Mall St. Matthews ($24.9 million, 38.5%, K-LOC, Specially Serviced, Performing Matured Balloon)
- The loan is collateralized by 670,376 sf of a 1.0 million sf, single-level regional mall located in Louisville, Kentucky, approximately seven miles east of the city’s CBD. The property, which is owned and operated by Brookfield Property Partners, has three anchors, Dillard’s, Dillard’s Men’s & Home, and JCPenney. Dillard’s owns its stores and the underlying land and JCPenney owns its improvements subject to a ground lease with the sponsor.
- The loan originally transferred to the special servicer during the June 2020 remittance due to maturity default. A loan modification was executed in March 2022 converting the loan to interest-only and extending its maturity until June 2025. Following the loan's default at its extended maturity in June 2025, the borrower was granted a 30-day forbearance but the loan became delinquent in July. As of May 2026, the loan is current and the lender and borrower are finalizing legal documents to extend the loan maturity until June 2027.
- According to the September 2025 rent roll, the subject property was 90.6% leased compared to 93.7% at last review and 95.8% at closing. Tenant rollover risk remains a concern as lease rollover exceeds 10.0% of base rent in MTM/2026 (32.1%), 2027 (12.0%), and 2028 (17.4%). The servicer-reported occupancy and DSC are 93.0% and 1.43x for the FY 2025. An appraisal dated September 2025 valued the asset at $93.0 million ($139 per sf), which is 66.8% below the $280.0 million ($418 per sf) value at issuance. As a result, the asset carries an aggregate ARA of $34.3 million on the whole loan balance, of which $7.3 million is attributable to the GSMS 2013-GCJ14 securitization.
- KBRA's analysis resulted in an estimated loss of $52.4 million on a whole loan balance of $119.9 million (43.8% estimated loss severity). The loss is based on a KBRA liquidation value of $67.4 million ($101 per sf) and projected total exposure of $119.9 million. The value is derived from a direct capitalization approach using a KNCF of $10.1 million and a capitalization rate of 15.00%.

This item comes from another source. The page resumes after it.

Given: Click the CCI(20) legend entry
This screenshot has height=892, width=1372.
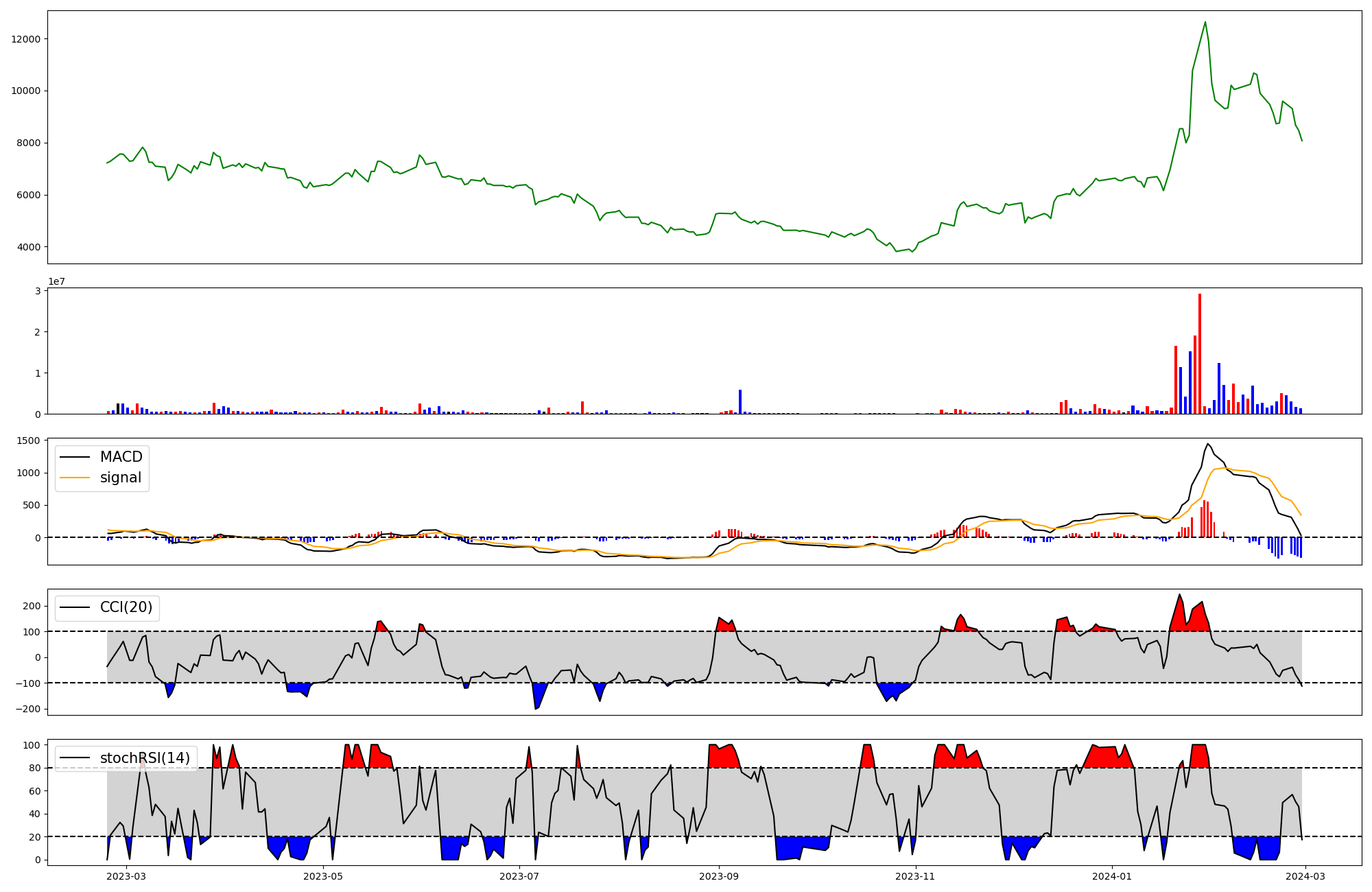Looking at the screenshot, I should 126,607.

KBRA affirms the following ratings:
- Class F at B- (sf)
- Class G at CCC (sf)
Rating Sensitivities
Future rating actions will be dependent upon the ongoing assessment of the timing and likelihood of ultimate payment of principal and accrued interest on the rated certificates. The assessment will consider the expected and actual losses on the remaining assets in the transaction, as well as, the magnitude and extent of interest shortfalls, if any, on the certificates.